Tuesday, November 4, 2008

Election Day

Today is the day we go vote at our local polling precinct. Although early voting is available as an option, Naomi and I have preferred to vote on election day as a sort of nostalgic solidarity with other voters around the country. Some may consider this sentimentality to be misplaced, but the right to vote for local and national leaders is a right deserving of an inconvenient ritual. This in not to say that those who voted early value it any less. It's just that we express its value to us in this manner.

According to television and radio news sources, voters appear to be turning out in record numbers. This is good. However, it is hoped that these voters are all conscientiously voting from knowledge and understanding, not by emotion and whim. It would be regrettable for people to vote for their favored candidate(s) because of something as superfluous as skin color or mere oratory ability. Yesterday, as I substituted in at local Christian high school, I broached the subject of politics and the pending presidential election. The symphony of ignorant responses left me alarmed for the countries future. The fact that the not-well-thought-through political opinions came from Christian teens and skewed to the right was hardly any condolence.

"Obama's a Muslim," came from many. "He's the anti-Christ," asserted others. "We should elect a Christian," came out here and there. How frightening to think that if these teens did not come up with this tripe on their own, they must have heard it at home. There is little mystery among those who know me how politically to the right I lean. Nevertheless, I find it frustrating to hear that the next generation of voters are likely non-thinking ones (whether liberal or conservative). For this reason I don't find political conversations as satidfying as I used to. When the person I'm speaking with degenerates into an emotional string of partisan sound bites, I know that the mind is no longer engaged to the mouth. This is can be as true with Republicans as it often is with Democrats, and I find it wearisome.

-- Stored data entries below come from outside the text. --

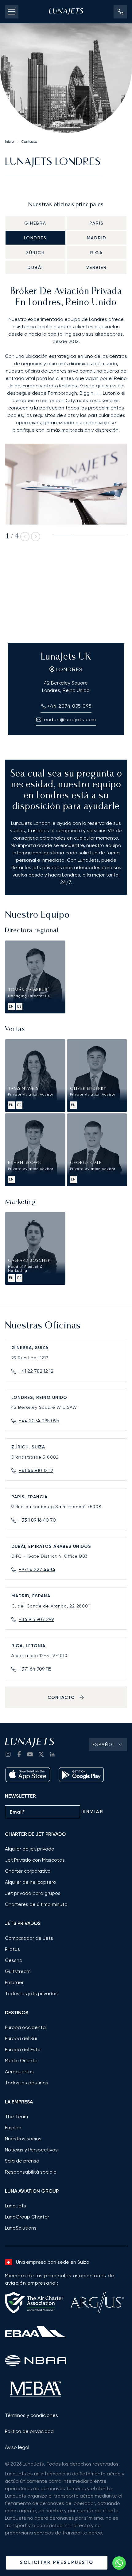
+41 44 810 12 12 (36, 1470)
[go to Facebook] (19, 1754)
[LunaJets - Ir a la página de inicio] (66, 12)
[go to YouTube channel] (30, 1754)
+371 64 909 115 (35, 1669)
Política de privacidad (29, 2431)
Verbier (96, 267)
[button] (120, 11)
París (97, 223)
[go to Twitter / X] (41, 1754)
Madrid (97, 237)
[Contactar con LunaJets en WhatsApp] (119, 2563)
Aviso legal (17, 2447)
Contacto (29, 141)
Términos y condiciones (31, 2415)
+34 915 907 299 (36, 1619)
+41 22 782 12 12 (36, 1371)
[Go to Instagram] (8, 1754)
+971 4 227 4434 (37, 1569)
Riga (96, 252)
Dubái (35, 267)
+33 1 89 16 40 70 (37, 1520)
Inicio (9, 141)
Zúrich (35, 252)
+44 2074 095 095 (39, 1421)
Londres (35, 237)
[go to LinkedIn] (52, 1754)
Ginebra (35, 223)
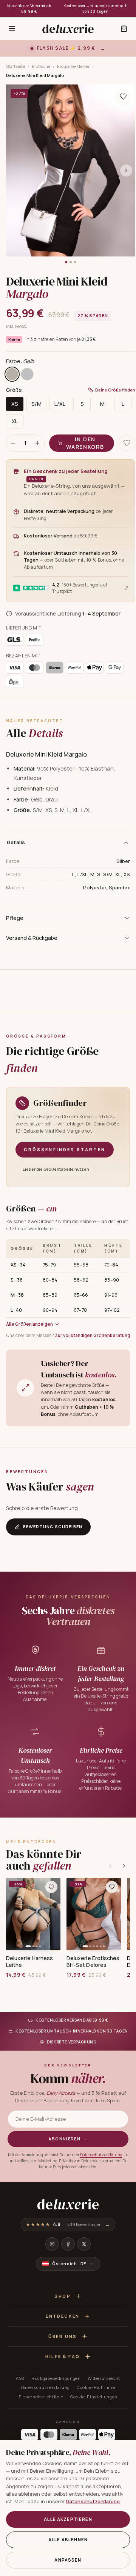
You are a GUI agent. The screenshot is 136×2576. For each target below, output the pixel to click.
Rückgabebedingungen (56, 2378)
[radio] (12, 374)
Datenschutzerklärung (101, 2154)
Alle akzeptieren (68, 2519)
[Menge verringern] (13, 443)
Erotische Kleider (73, 66)
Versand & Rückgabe (31, 937)
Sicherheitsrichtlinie (41, 2396)
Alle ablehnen (68, 2539)
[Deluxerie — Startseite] (68, 28)
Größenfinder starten (64, 1149)
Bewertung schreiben (52, 1526)
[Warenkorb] (124, 28)
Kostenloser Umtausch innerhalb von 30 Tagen (95, 8)
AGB (20, 2378)
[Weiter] (124, 1866)
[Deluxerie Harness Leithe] (33, 1914)
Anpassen (67, 2560)
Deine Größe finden (115, 390)
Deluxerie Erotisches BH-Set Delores (92, 1961)
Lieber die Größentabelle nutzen (56, 1169)
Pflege (14, 917)
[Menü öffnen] (12, 28)
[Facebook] (68, 2244)
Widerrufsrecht (104, 2378)
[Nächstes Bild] (126, 170)
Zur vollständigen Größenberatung (92, 1335)
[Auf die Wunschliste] (123, 96)
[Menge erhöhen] (37, 443)
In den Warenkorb (85, 443)
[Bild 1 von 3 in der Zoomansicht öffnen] (70, 170)
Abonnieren (68, 2139)
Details (16, 842)
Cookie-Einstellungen (93, 2396)
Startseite (15, 66)
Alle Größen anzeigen (29, 1324)
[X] (84, 2244)
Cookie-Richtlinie (96, 2387)
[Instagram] (52, 2244)
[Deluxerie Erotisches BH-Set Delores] (93, 1914)
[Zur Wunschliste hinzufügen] (51, 1887)
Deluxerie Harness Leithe (29, 1961)
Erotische (41, 66)
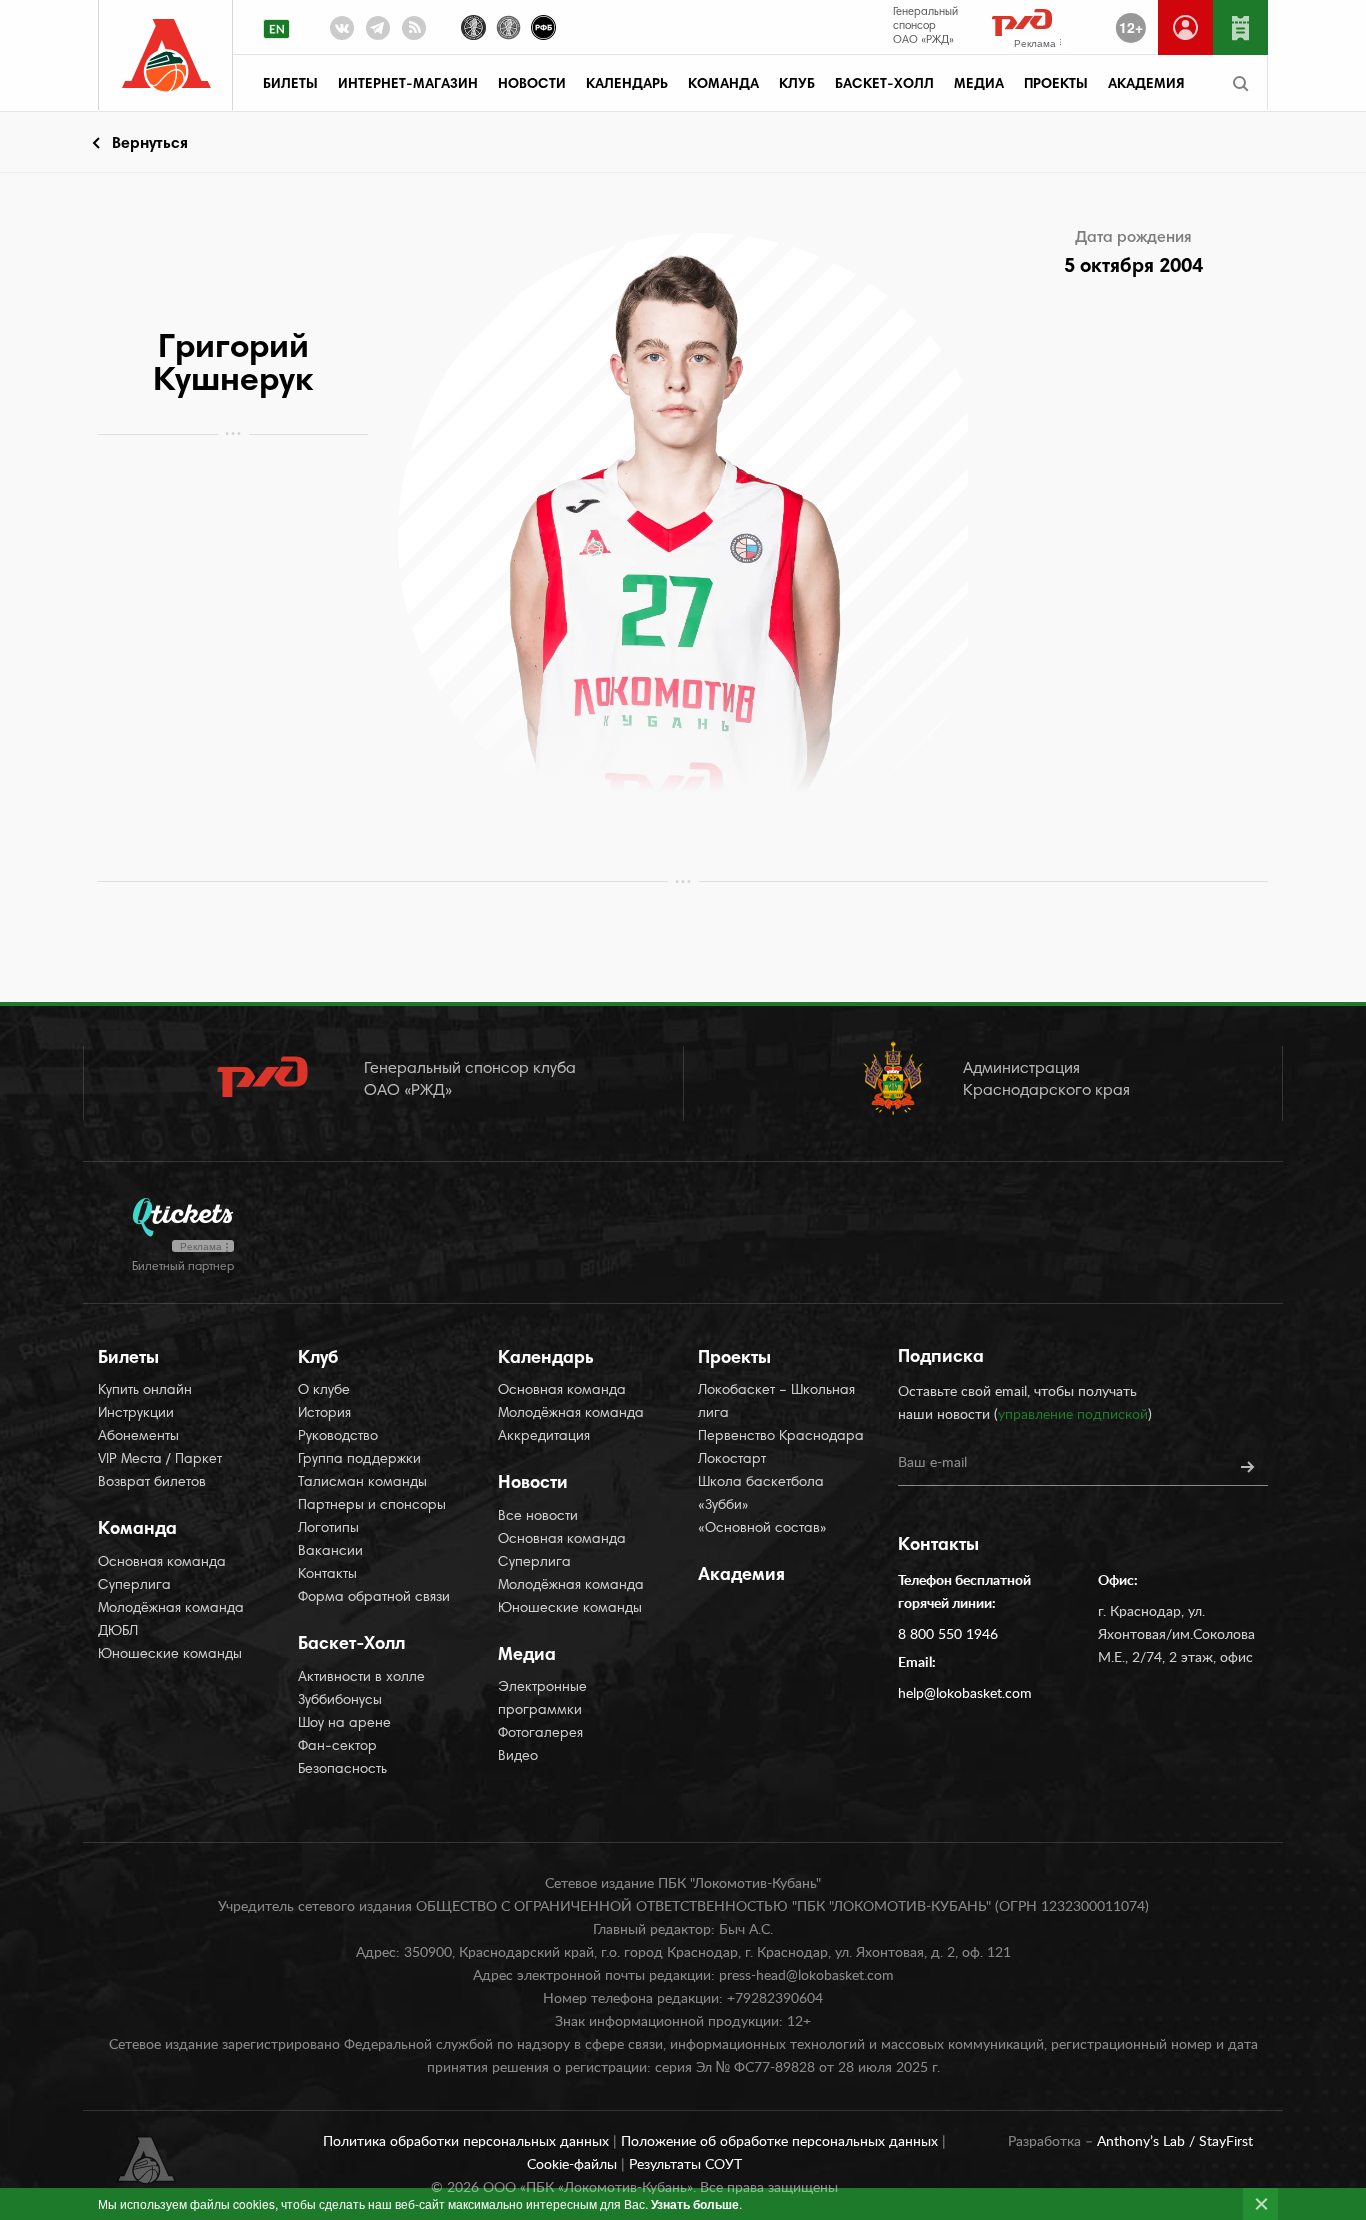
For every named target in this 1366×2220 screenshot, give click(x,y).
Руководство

Having said that though, it must be acknowledged that this election appears among the more important of any in recent times. The candidates espouse drastically differing visions of the country's future. Regrettably, one vision or another will be empowered by voters who are acting more by passion than by wisdom. I have a desired outcome for today's election, but I also desire civility and reflection among those who participate in electing leaders. In this regard, I wish the future seemed brighter.